De mon temps, tout le monde était cultivateur. Même les artisans avaient leur coin de terre. On filait la laine et le chanvre le soir à la lueur du calel. Le tisserand fabriquait la toile et la bure pour chaque maisonnée et le tailleur, pour douze sous par jour, venait coudre les habits à domicile.
Les tailleurs étaient gourmands et toute ménagère avait à coeur de bien les traiter. Leur passage était une petite fête.
Un jour, Fournet, le tailleur, cousait dans une métairie qui avait une réputation d'avarice.
- Pauvre homme, lui dit la métayère, la récolte est si maigre cette année que je n'ai pas grand-chose à vous donner.
Fournet leva les yeux sur les solives noires.
- Ne vous inquiétez pas, répondit-il, je vois que vous avez là-haut de la laine à enquenouiller. C'est mon grand régal en salade et je crois que j'en aurai avec tout ce que j'aperçois.

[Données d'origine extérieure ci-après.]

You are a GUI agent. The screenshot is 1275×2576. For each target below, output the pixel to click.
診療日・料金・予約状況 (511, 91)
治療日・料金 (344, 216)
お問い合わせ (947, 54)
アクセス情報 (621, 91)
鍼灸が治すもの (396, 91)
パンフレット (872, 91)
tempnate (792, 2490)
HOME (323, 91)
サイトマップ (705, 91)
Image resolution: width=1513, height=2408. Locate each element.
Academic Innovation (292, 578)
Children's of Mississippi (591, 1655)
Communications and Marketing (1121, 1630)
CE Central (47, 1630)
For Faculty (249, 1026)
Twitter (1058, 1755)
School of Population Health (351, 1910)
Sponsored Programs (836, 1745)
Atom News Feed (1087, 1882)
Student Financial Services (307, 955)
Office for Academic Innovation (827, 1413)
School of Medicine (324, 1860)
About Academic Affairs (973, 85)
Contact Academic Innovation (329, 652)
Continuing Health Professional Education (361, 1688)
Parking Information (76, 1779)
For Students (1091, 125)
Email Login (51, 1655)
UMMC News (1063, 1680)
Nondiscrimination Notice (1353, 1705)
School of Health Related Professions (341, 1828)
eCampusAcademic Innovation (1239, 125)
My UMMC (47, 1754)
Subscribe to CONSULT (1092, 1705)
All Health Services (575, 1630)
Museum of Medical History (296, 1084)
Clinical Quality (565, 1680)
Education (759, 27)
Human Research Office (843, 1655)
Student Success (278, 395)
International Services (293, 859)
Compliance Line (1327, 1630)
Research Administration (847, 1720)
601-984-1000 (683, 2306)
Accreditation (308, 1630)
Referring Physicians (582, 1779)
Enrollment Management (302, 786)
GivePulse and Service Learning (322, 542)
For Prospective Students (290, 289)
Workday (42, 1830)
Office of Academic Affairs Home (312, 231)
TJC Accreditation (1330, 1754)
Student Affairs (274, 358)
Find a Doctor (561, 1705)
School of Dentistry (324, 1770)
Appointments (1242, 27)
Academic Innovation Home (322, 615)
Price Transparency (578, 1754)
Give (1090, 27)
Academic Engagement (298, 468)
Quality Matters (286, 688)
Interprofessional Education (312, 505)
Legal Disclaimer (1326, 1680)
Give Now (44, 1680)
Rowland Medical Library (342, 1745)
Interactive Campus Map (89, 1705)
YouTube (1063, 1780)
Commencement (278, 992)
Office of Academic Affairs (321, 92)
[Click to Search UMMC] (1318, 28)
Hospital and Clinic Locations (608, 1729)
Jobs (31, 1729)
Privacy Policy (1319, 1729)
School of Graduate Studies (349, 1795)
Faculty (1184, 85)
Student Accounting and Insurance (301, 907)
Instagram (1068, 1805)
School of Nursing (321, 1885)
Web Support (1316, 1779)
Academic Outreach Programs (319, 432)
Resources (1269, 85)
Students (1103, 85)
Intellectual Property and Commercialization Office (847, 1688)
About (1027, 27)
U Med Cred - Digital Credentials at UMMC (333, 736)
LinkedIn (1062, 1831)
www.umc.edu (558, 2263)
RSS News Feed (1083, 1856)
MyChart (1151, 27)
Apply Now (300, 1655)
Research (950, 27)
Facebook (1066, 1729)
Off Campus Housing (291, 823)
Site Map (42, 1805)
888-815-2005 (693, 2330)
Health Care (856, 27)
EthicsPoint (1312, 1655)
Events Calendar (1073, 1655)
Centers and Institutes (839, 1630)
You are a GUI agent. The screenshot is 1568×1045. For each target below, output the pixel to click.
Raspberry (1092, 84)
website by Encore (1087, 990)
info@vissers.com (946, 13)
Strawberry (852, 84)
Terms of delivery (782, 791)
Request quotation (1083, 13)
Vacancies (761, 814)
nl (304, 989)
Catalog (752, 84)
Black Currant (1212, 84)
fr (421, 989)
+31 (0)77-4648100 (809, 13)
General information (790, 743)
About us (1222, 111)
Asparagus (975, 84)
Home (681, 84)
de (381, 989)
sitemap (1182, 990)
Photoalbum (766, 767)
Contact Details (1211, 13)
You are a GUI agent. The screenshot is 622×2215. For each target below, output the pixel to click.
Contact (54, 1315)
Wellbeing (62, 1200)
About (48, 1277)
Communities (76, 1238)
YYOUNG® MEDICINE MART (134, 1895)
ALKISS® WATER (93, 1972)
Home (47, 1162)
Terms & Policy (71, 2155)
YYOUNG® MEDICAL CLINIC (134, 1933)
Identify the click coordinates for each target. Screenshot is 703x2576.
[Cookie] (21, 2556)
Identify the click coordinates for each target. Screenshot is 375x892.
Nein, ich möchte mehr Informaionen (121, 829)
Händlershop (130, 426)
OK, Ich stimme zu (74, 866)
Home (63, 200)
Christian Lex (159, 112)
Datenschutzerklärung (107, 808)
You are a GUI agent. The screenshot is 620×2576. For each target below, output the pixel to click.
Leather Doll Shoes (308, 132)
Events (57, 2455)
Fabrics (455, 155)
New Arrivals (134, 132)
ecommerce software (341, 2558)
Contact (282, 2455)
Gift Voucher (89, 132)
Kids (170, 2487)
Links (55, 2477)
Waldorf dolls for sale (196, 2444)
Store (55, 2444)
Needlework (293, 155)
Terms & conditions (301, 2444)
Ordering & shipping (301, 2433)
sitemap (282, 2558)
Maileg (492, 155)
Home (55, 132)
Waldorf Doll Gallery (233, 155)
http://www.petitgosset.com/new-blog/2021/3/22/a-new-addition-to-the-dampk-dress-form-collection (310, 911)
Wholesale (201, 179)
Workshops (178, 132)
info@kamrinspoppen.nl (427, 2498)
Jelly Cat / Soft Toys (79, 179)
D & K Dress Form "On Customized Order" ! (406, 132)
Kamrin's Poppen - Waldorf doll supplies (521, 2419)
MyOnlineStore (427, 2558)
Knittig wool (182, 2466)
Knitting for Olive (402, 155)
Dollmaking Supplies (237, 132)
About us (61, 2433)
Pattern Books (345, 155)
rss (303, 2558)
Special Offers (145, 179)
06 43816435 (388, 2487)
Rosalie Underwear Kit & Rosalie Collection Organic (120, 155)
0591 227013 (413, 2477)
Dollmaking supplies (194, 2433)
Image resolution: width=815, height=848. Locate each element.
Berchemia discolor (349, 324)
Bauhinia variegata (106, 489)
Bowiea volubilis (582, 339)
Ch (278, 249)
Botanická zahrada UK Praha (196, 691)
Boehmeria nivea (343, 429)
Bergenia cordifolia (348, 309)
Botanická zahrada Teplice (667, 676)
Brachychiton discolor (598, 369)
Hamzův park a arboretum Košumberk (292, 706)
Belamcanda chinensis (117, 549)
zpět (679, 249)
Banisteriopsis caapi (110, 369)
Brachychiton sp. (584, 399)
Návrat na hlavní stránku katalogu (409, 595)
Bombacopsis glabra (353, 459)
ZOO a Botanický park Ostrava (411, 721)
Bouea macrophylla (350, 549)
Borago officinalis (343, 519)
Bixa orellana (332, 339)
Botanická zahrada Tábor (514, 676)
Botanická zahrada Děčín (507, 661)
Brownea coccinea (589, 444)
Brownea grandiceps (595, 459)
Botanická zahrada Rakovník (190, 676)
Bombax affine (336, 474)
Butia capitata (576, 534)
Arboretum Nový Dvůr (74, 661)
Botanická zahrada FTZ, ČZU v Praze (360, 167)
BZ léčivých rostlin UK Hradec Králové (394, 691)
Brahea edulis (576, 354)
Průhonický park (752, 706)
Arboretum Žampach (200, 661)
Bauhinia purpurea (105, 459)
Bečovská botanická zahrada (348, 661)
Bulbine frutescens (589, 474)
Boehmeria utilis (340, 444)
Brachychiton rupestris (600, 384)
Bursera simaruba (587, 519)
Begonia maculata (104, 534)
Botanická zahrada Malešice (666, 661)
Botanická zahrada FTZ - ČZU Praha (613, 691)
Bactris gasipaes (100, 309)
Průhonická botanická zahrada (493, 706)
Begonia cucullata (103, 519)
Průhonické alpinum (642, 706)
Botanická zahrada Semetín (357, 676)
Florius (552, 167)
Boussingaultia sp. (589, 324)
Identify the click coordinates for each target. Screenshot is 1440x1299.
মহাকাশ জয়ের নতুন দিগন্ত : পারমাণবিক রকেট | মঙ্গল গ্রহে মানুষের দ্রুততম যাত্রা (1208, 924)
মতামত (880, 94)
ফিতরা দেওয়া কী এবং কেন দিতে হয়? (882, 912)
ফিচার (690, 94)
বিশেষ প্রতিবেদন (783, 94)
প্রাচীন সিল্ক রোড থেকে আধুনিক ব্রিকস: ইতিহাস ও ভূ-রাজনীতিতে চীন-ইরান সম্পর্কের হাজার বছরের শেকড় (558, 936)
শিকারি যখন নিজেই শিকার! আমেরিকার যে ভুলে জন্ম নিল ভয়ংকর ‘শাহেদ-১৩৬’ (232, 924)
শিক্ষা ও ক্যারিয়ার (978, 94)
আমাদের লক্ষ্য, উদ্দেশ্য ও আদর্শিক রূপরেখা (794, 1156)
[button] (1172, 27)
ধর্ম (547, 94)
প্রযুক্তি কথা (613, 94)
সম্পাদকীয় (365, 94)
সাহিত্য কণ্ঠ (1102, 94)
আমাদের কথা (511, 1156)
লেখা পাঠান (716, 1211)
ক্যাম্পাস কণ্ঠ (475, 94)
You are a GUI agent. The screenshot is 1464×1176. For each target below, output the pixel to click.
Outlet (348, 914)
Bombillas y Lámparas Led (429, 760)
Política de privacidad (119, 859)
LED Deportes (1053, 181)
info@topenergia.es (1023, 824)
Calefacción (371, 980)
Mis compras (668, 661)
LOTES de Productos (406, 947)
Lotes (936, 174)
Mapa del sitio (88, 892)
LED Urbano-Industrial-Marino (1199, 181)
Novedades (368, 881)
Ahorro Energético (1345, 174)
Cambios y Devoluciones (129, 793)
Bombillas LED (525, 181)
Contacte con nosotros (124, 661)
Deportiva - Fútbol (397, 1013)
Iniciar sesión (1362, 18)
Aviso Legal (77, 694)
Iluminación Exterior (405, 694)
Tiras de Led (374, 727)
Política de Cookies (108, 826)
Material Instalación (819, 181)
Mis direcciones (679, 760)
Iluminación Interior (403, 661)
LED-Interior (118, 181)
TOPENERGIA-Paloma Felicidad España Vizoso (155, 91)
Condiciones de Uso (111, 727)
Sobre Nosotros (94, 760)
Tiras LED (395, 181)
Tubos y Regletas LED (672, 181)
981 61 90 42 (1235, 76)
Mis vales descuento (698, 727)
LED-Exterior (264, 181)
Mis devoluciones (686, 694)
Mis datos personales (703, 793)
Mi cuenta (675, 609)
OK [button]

La femme, affolée à la pensée de voir manger sa laine, ouvrit le placard et bientôt la tourtière gloussa devant la cheminée.
Le soir du même jour, il alla coudre dans une autre ferme. La fermière lui dit :
- Voyez donc le beau poulet qu j'ai mis pour vous dans la tourtière.
Fournet regarda la volaille grasse et dorée. mais un poulet, c'était peu pour son appétit !
- de quelle couleur etait-il ? demanda-t-il à la fermière, sur un ton perplexe.
- Il était noir.
- Ah ! quel malheur ! Je n'aime que les poulets blancs ! Les noirs me font mal, je ne peux les souffrir.
- Qu'à cela ne tienne, dit la fermière, je vais en tuer un autre.
Une fois le second poulet tué et cuit, Fournet demanda :
- Quel était le blanc ? Quel était le noir ?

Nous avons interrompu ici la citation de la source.